Il suo di­spia­ce­re non può far tor­na­re in­die­tro le lan­cet­te del­l’o­ro­lo­gio, far tor­na­re in vita chi è mor­to e ri­da­re la tran­quil­li­tà e la si­cu­rez­za a tut­ti co­lo­ro che l’han­no per­sa per una vi­cen­da così as­sur­da. Le di­chia­ra­zio­ni di Ah­med Ak­ka­ri pos­so­no però quan­to­me­no rap­pre­sen­ta­re un mo­ni­to per tut­ti co­lo­ro che vo­glio­no far leva su un’i­den­ti­tà re­li­gio­sa per fo­men­ta­re di­sor­di­ni.

La sua sto­ria per­so­na­le è in­di­ca­ti­va di come una fet­ta di gio­va­ni pas­si al­l’in­te­gra­li­smo re­li­gio­so come for­ma di ma­lin­te­so an­ti­con­for­mi­smo idea­li­sta e di come ciò por­ti a ve­de­re il mon­do in bian­co e nero, per esi­gen­za di pu­rez­za o di ri­spo­ste de­fi­ni­ti­ve. 

Come av­ve­nu­to per un ita­lia­no con­ver­ti­to­si al­l’i­slam e mor­to in Si­ria, Lui­gi Del­ne­vo, ma an­che come ac­ca­de in for­me pa­ci­fi­che per i cat­to­li­ci. Ak­ka­ri è nato in Li­ba­no, ma cre­sce in Da­ni­mar­ca dove la sua fa­mi­glia si tra­sfe­ri­sce quan­do è an­co­ra pic­co­lo. Di­ven­ta mol­to re­li­gio­so an­che come for­ma di pro­te­sta nei con­fron­ti del­la so­cie­tà da­ne­se nel­la qua­le non si sen­te in­te­gra­to. Poi è espo­nen­te di un’as­so­cia­zio­ne in­te­gra­li­sta, ma col pas­sa­re de­gli anni se ne al­lon­ta­na svi­lup­pan­do una sen­si­bi­li­tà più aper­ta e lai­ca. Il cam­bia­men­to av­vie­ne len­ta­men­te, in Groen­lan­dia, dove nel 2008 si tra­sfe­ri­sce per fare l’in­se­gnan­te di scuo­la: qui co­min­cia a in­te­res­sar­si ai pen­sa­to­ri il­lu­mi­ni­sti fran­ce­si e ame­ri­ca­ni, cam­bia il suo ap­proc­cio alla vita e al­lar­ga i suoi oriz­zon­ti.
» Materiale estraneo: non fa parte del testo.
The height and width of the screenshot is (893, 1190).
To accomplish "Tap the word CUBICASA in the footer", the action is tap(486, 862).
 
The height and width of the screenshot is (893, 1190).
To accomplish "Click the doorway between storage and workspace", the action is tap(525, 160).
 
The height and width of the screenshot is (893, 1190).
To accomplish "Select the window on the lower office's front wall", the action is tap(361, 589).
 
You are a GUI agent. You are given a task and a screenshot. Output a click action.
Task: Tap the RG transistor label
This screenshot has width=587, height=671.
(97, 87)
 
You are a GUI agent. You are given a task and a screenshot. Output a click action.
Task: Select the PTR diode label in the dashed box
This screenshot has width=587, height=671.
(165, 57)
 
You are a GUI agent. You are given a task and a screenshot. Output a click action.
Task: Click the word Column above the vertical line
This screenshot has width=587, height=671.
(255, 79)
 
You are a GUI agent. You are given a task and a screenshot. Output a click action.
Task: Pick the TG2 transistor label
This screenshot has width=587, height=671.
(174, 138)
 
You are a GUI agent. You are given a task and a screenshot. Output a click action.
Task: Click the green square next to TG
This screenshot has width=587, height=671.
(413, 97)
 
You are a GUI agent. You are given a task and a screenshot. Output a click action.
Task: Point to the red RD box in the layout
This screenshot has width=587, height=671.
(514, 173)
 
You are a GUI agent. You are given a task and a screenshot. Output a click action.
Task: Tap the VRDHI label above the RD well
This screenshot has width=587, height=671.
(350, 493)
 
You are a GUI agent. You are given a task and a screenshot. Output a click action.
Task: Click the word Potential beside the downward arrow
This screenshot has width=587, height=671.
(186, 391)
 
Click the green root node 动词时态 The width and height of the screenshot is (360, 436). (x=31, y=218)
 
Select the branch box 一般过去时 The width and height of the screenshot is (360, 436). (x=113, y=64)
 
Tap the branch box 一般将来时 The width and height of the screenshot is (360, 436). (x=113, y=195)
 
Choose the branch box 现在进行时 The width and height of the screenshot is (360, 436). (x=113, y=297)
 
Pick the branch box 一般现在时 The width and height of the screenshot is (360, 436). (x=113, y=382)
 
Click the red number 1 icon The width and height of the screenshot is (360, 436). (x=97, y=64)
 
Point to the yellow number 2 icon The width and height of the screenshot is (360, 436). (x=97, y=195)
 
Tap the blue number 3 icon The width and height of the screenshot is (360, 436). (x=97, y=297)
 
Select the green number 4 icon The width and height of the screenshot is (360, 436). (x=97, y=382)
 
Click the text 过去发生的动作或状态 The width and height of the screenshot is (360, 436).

La re­li­gio­ne è un com­bu­sti­bi­le estre­ma­men­te in­fiam­ma­bi­le e il mon­do ha bi­so­gno di pom­pie­ri, piut­to­sto che di pi­ro­ma­ni. Ma le co­mu­ni­tà di fede sono trop­po spes­so in mano ai se­con­di, an­zi­ché ai pri­mi.